- [Work order] The answer must consist solely of the lines from the line with "The height and" to the final line of the data below, reproduced exactly, pictures omitted.

- [Supplied data]

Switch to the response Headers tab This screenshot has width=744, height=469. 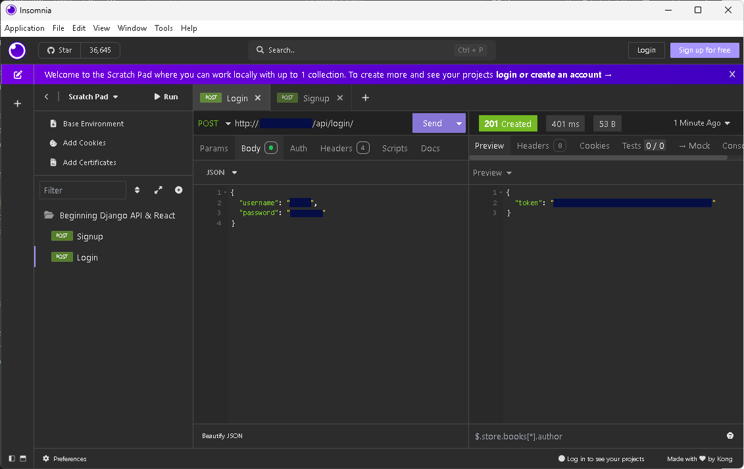(x=533, y=145)
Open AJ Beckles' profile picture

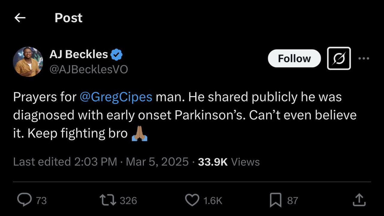pos(28,62)
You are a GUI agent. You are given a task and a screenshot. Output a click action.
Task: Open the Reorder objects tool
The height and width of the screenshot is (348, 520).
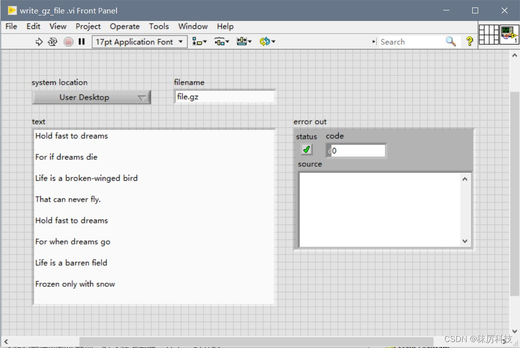pos(265,42)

- [Answer box]
The height and width of the screenshot is (348, 520).
pos(265,42)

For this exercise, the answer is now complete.